The Earth is always turning. It never stops. It travels, or revolves, around the Sun once every year. The Earth spins on its axis. The axis goes from the North Pole to the South Pole. It makes one turn on its axis once every 24 hours. As the Earth spins on its axis, the side that faces the Sun warms up in the daylight and the side that is hidden cools down in the darkness. As the Earth spins we move from day, to night over and over again. It is the Earth's spinning that causes this to happen. The change in temperature causes winds to blow, clouds to form, and all other weather conditions (3).
The Earth is wrapped in a thin layer of air called the atmosphere. The original or "primitive" atmosphere consisted of hydrogen, helium, methane, ammonia, nitrogen, neon, and a small amount of argon. But this primitive atmosphere escaped. Our current atmosphere is influenced by volcanic eruptions, which contain nitrogen, carbon dioxide, and water vapor.
Scientists have divided the atmosphere into five invisible layers. These layers are made up of a mixture of gases, such as oxygen and nitrogen. These layers are the exosphere, thermosphere, mesosphere, stratosphere, and troposphere. The height of the troposphere is up to 10 miles. This layer contains nearly all the water vapor and most of the other gases in the atmosphere. It gets colder with height. Weather also occurs in the troposphere (3).
Greenhouse Gases/Greenhouse Effect
The atmospheres of both Mars and Venus consist almost entirely of carbon dioxide, whereas carbon dioxide accounts for only 0.03% of the Earth's atmosphere. Our atmosphere is a 4-to-1 mixture of nitrogen and oxygen, two gases that are found in only small amounts on Mars and Venus. Carbon dioxide is also abundant on Earth, but not in the atmosphere. It is dissolved in the oceans and chemically bound into carbonate rocks (3).
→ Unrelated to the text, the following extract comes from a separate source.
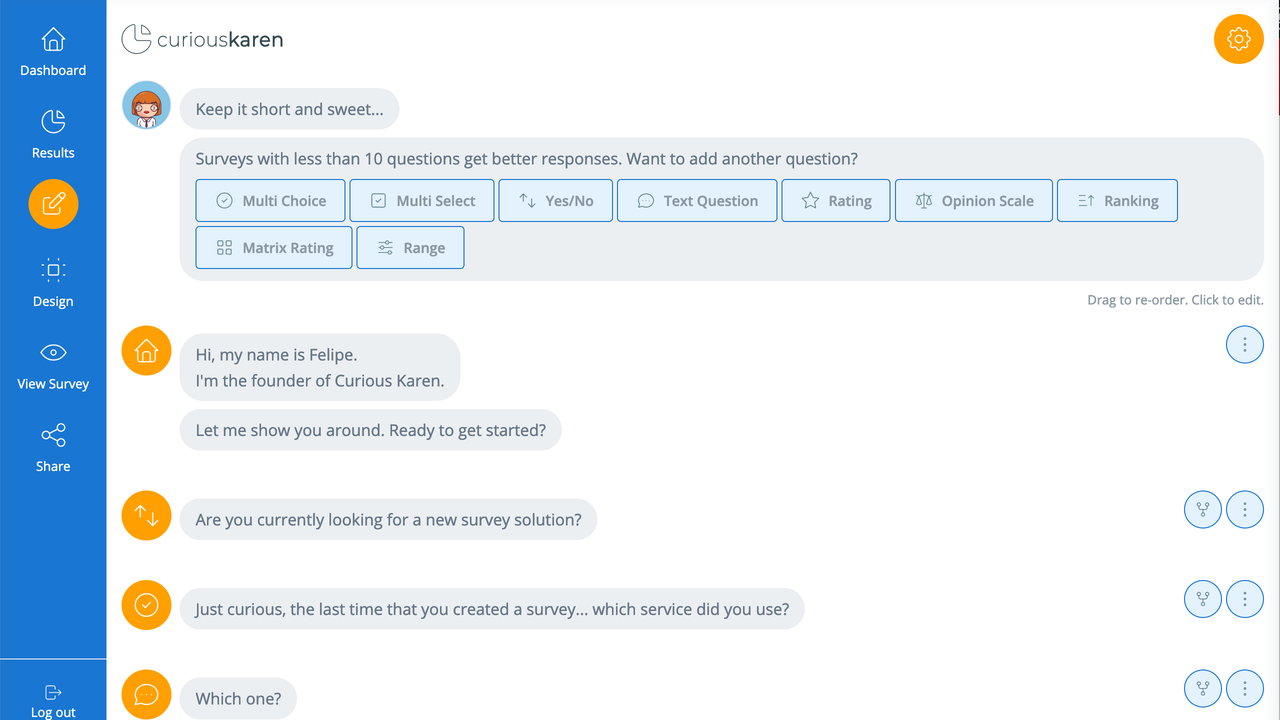Open the welcome message options menu
This screenshot has height=720, width=1280.
pos(1244,345)
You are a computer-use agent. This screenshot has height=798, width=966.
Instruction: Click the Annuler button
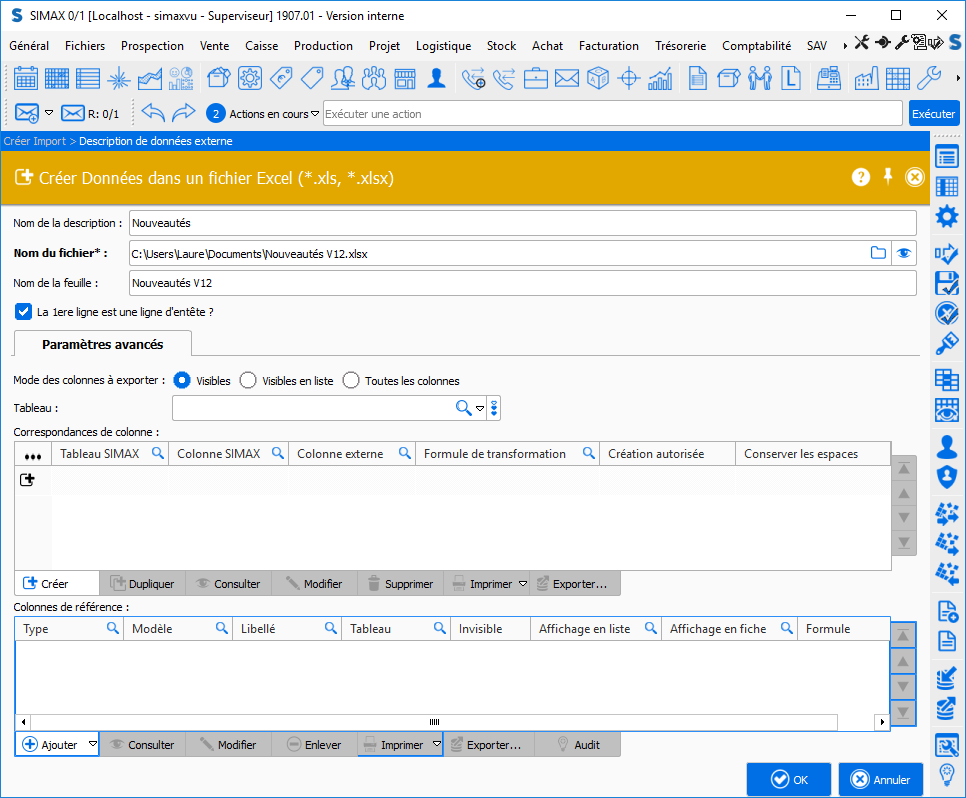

The Earth has gaseous species that are transparent at optical wavelengths, which is light, and opaque at infrared wavelengths, which is heat. This means that light can get through the atmosphere but heat is trapped. The greenhouse gases are water vapor, carbon dioxide, methane, and ozone. The most abundant gas is water vapor.
When explaining the greenhouse effect to younger students, I would begin by discussing a greenhouse. A greenhouse is a glass enclosure. Because the glass is transparent to sunlight, the enclosure will let most solar radiation in. The solar energy that reaches the greenhouse is partly reflected and partly absorbed. The reflected part acts as visible light so it will be able to leave the enclosure just as it came in. The absorbed part acts as infrared radiation or heat, so it becomes thermal radiation at the temperature of the greenhouse. Glass traps heat. Therefore, the absorbed solar radiation becomes trapped in the greenhouse, raising the temperature.
The same thing occurs on Earth. The atmosphere acts as a filter for the Sun's radiation. Sunlight arrives at the Earth. 39% of sunlight is reflected by clouds and the surface. Sunlight that is not reflected is absorbed by the surface. 61% of sunlight is absorbed by the surface, heating it. This heated surface emits infrared radiation (heat). Some of the infrared radiation is trapped by the atmosphere, heating both the atmosphere and the surface. The remaining infrared radiation "leaks" into space (3).
The fraction of radiation reflected is called albedo. Albedo may be illustrated by discussing the color clothing we wear when it is hot and when it is cold outside. For example, we wear white or light colored clothing when it is hot outside (summer) to reflect the radiation from the Sun and keep us cool. When it is cold outside (winter), we wear black or dark colored clothing to absorb the Sun's radiation and keep us warmer. Without an albedo, Earth would absorb all of the Sun's radiation and reflect absolutely nothing. The albedo depends on clouds, snow, and ice.
Greenhouse gases allow light from the Sun to come into the atmosphere, but trap a portion of the outward-bound infrared radiation and warm up the air (1). The greenhouse gases act like a blanket or like the glass roof of a greenhouse keeping some of the heat from the Sun in. Greenhouse gases are beneficial, without them the average temperature of the Earth's surface would be -25 degrees Centigrade. The Earth would not be a very nice place to live; in fact it would be frozen over. Instead, due to the greenhouse effect, the average temperature of the Earth is 10 degrees Centigrade. Therefore, greenhouse gases keep the Earth's surface at a more hospitable average temperature. The evil is not the greenhouse effect; the evil is that humans are messing with it.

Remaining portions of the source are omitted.